THE PROBLEM:
Write out again, exactly, the lines below starting at the one with "Home (82, 38)" and ending at the one with "みんなの感想 (265, 64)".

RECORDED DATA:

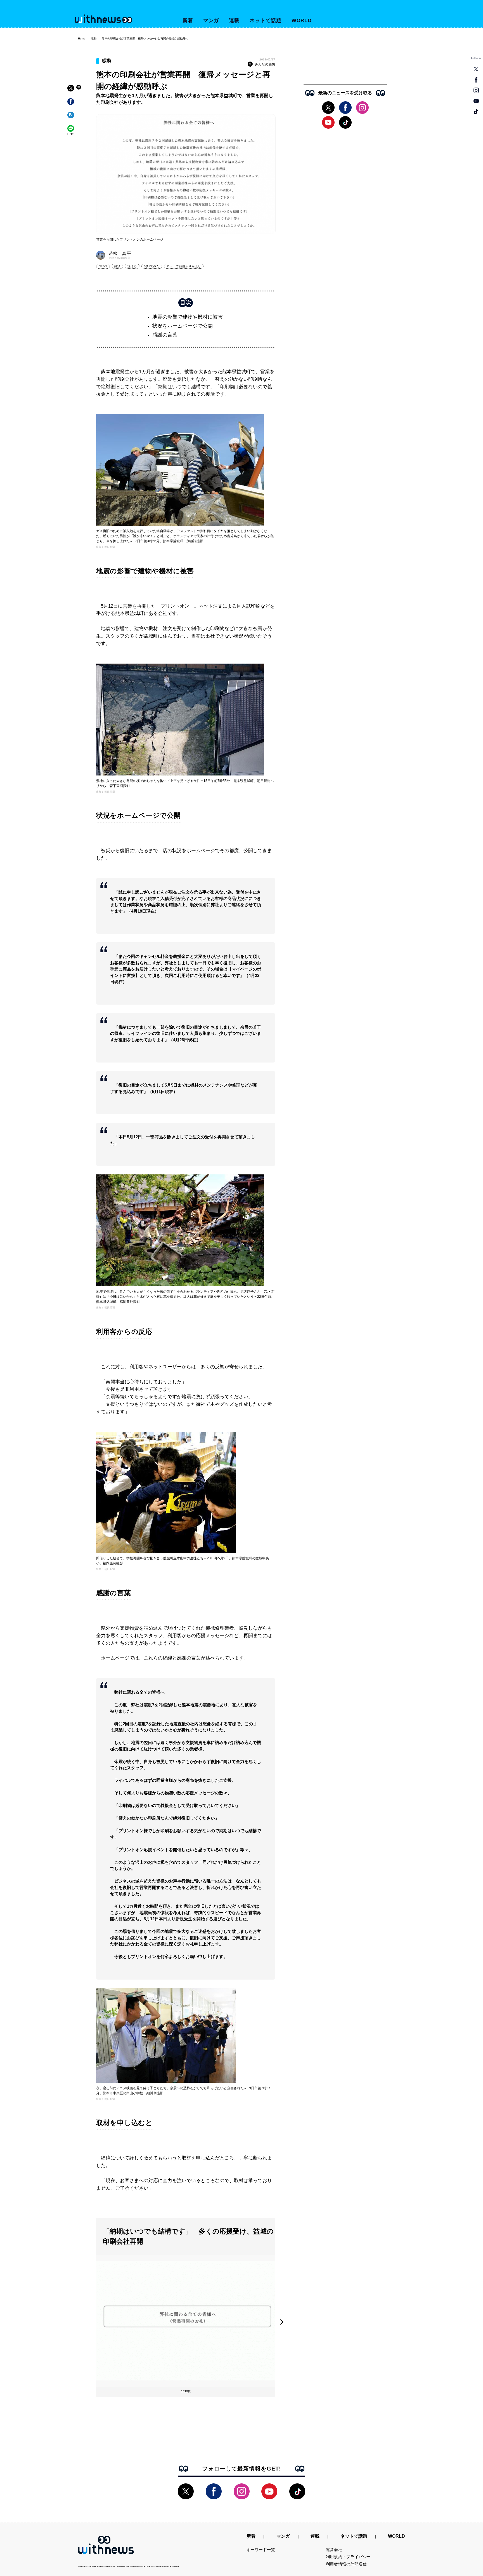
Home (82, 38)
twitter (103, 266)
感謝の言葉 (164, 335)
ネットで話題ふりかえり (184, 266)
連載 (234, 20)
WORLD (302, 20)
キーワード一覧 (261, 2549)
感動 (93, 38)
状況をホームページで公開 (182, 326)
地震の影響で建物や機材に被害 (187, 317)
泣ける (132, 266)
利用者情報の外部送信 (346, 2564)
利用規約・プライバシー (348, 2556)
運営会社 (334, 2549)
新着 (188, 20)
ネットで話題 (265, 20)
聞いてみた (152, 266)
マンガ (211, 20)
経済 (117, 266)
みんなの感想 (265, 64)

...

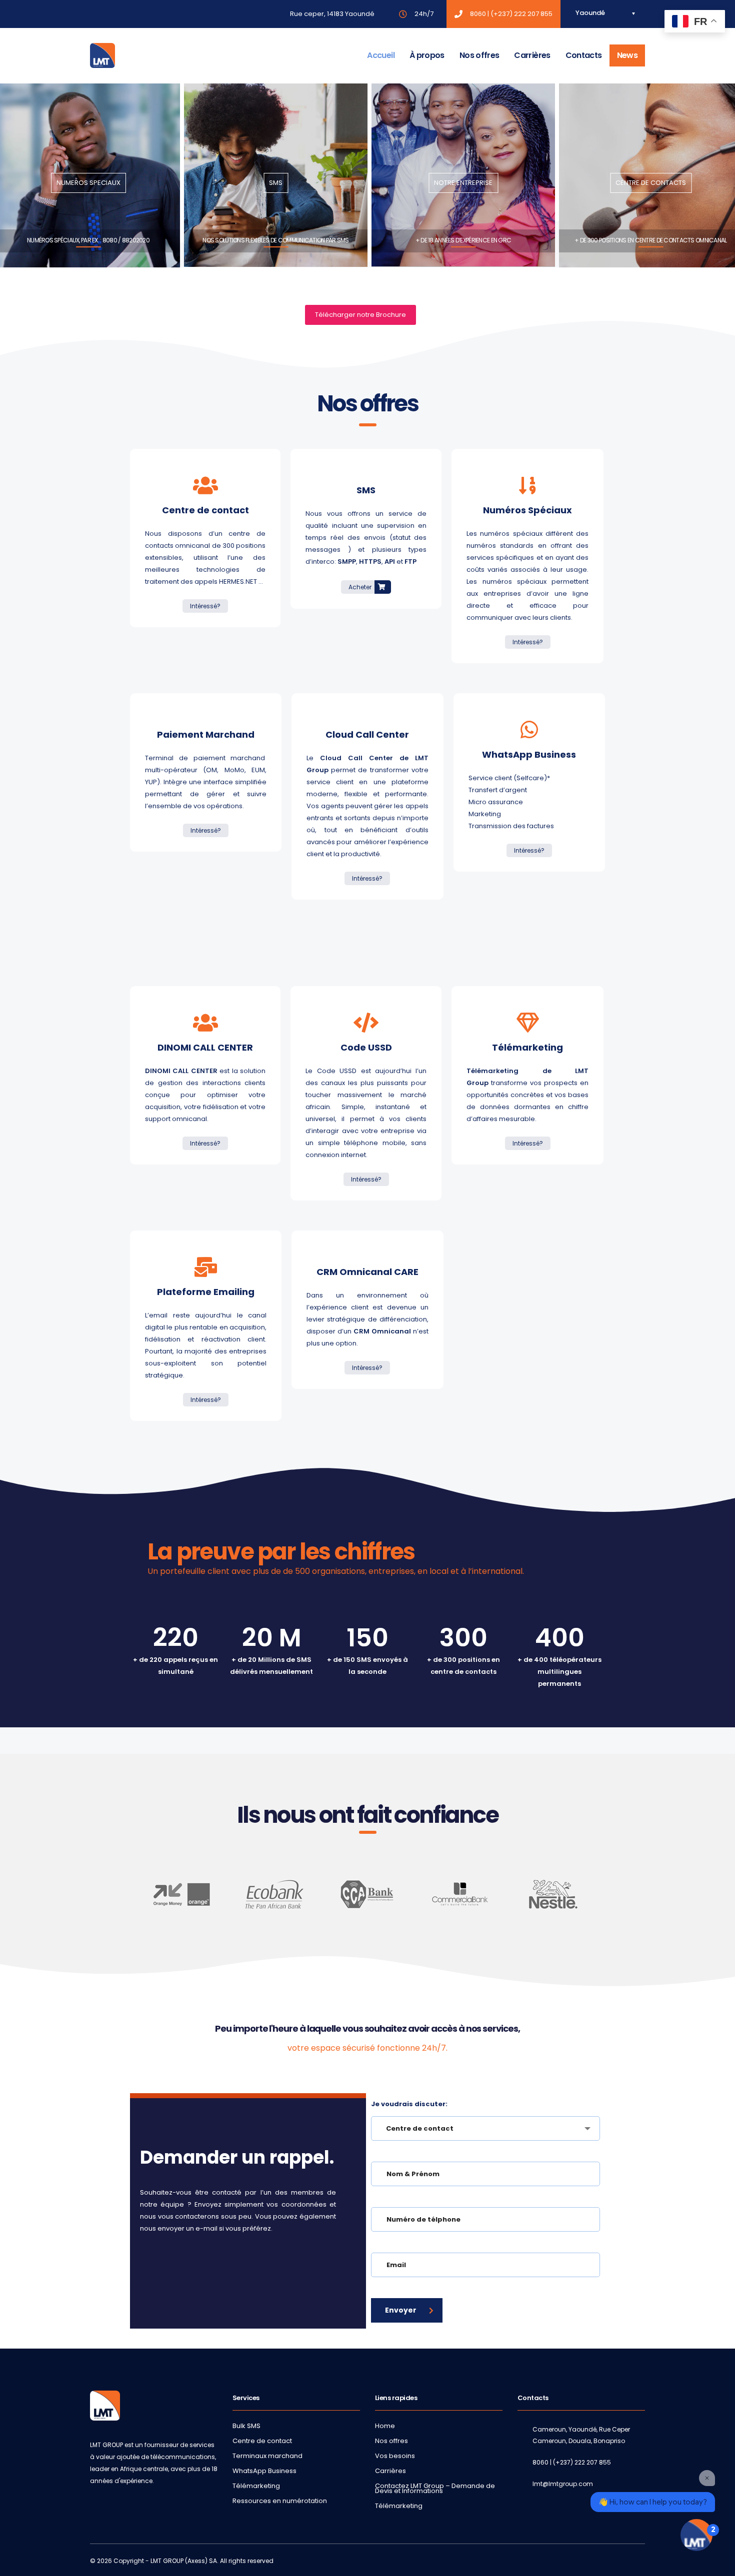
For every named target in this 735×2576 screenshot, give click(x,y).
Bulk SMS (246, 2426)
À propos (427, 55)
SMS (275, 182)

TASK OUTPUT:
Home (82, 38)
twitter (103, 266)
感謝の言葉 (164, 335)
ネットで話題ふりかえり (184, 266)
連載 (234, 20)
WORLD (302, 20)
キーワード一覧 (261, 2549)
感動 (93, 38)
状況をホームページで公開 (182, 326)
地震の影響で建物や機材に被害 (187, 317)
泣ける (132, 266)
利用者情報の外部送信 (346, 2564)
利用規約・プライバシー (348, 2556)
運営会社 (334, 2549)
新着 (188, 20)
ネットで話題 (265, 20)
聞いてみた (152, 266)
マンガ (211, 20)
経済 (117, 266)
みんなの感想 (265, 64)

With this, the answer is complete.